Friday, August 22, 2008
Mike Royko lives again!
For the last week, my old stamping ground, the Chicago Sun-Times, has been re-publishing decades-old columns by the late Mike Royko.
Old newspaper columns usually enjoy the half-life of a stray electron, but when they are by Royko -- America's last great daily newspaper columnist -- a surprising lot of them are worth rereading.
It's a smart move. The Sun-Times has chosen columns that celebrated the actions (or antics) of ordinary people and has made an effort to discover where these folks are today. In a couple of cases so far the result is anticlimactic, but in the larger scheme of things that doesn't matter. It's good to see Royko's stuff again and lament the sad facts that no one writing today could carry his water and that no corporate newspaper would employ a difficult personality like him today. He was a great talent, and he was also a mean-spirited drunk.
It's not costing the paper a dime to publish these columns, which they own -- not the writer's estate. That's a cool move in these budget-constricted times. And it's a way to catch the eye of geezers who remember Royko and perhaps get them to buy the paper again, although the younger generation won't care -- it's never heard of him. (Nor have a surprising number of young journalists.)

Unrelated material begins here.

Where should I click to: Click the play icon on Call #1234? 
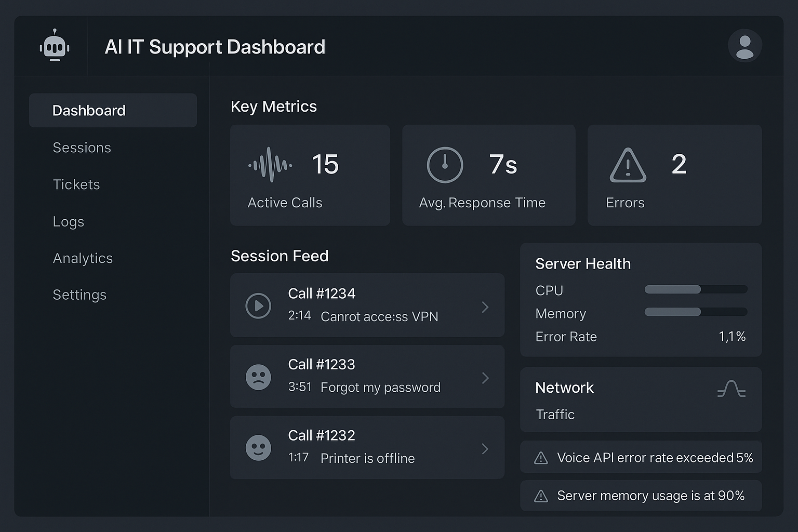coord(258,305)
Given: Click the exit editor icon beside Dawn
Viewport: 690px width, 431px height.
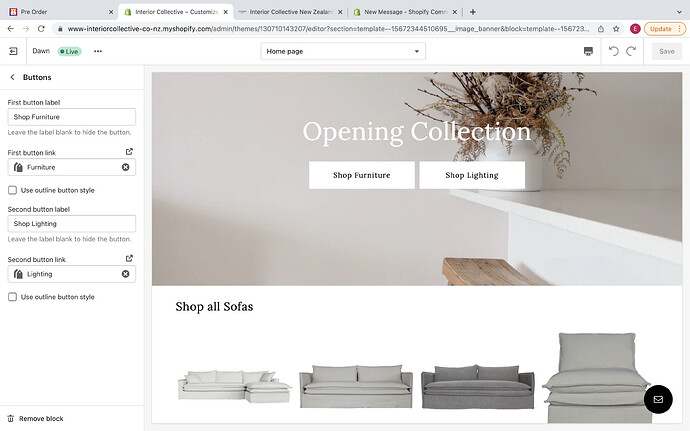Looking at the screenshot, I should pyautogui.click(x=13, y=52).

On Aug. 14 the paper published a 1979 column about a Polish immigrant with such poor English that the cops arrested him instead of the brutes who mugged him, endangering his efforts to get a green card. (He was eventually naturalized and returned to Poland, where he died some years ago.)

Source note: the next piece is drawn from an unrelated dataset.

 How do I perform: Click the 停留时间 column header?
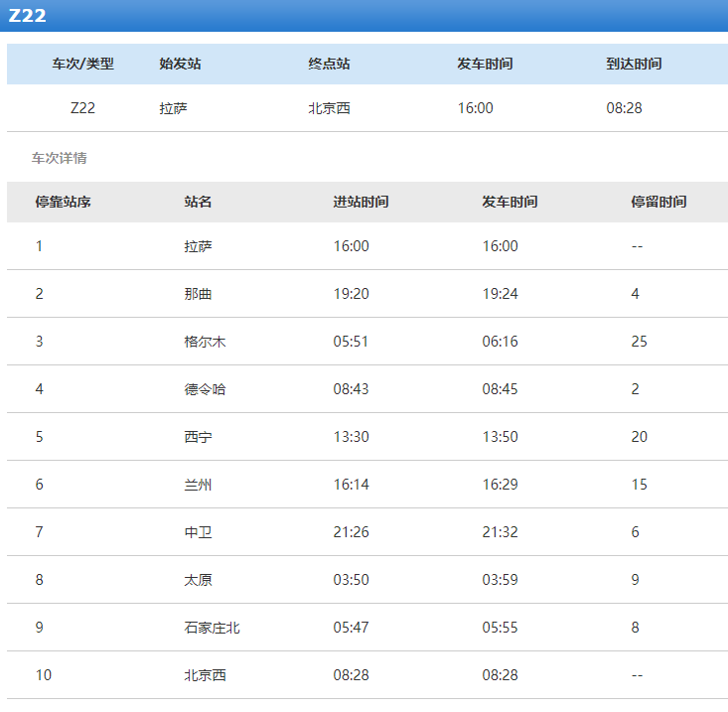tap(658, 202)
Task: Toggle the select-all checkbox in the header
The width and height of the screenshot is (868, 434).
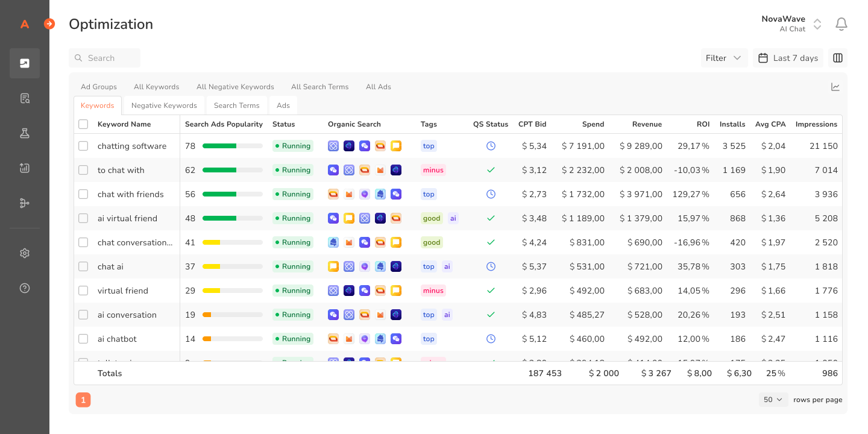Action: click(83, 124)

The Aug. 15 entry is a hilarious 1981 story about a homebound commuter who accidentally jumped a freight train and was carried 180 miles into Iowa, where he was arrested as a suspect in a cop shooting. (He successfully explained it all to his wife and is now a 54-year-old Chicago handyman.)
The 1979 column that ran Aug. 18 is oddly lame for a Royko column -- it concerned a veterinarian who made golf club handles from bull pizzles. (The business failed, but the vet is still alive in Minnesota at age 84.)

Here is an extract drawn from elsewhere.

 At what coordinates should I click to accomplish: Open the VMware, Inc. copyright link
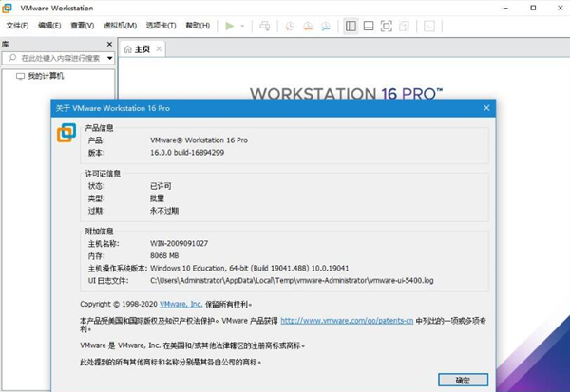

Many SUV owners today will identify with the Aug. 19 column, in which Royko -- who had just bought himself a gas-guzzler -- discusses the shame of driving a big car during a fuel crisis in 1979. (No follow-up needed to that one.)
The Aug. 20 column, from 1982, chronicled the troubles of a cop who favored gun control in the editorials he wrote for a police newsletter, running afoul of loud and well-organized pro-gunners and losing his writing job. (He regained it almost immediately, thanks to the column, and retired as a lieutenant in 1997.)
Yesterday's column, from 1979, told what happened when a Bloom High School teacher assigned his students to write letters to Royko after he savaged fan behavior at a rock concert. With glee Royko quoted illiterate and abusive passages, so embarrassing the school that the teacher was nearly fired. (His career survived, and today he's retired and teaches part-time at St. Xavier University.)
Good stuff for the most part. But you'd better hustle to read the foregoing columns, for the Sun-Times keeps them online only for a couple of weeks and is too broke to maintain an archive.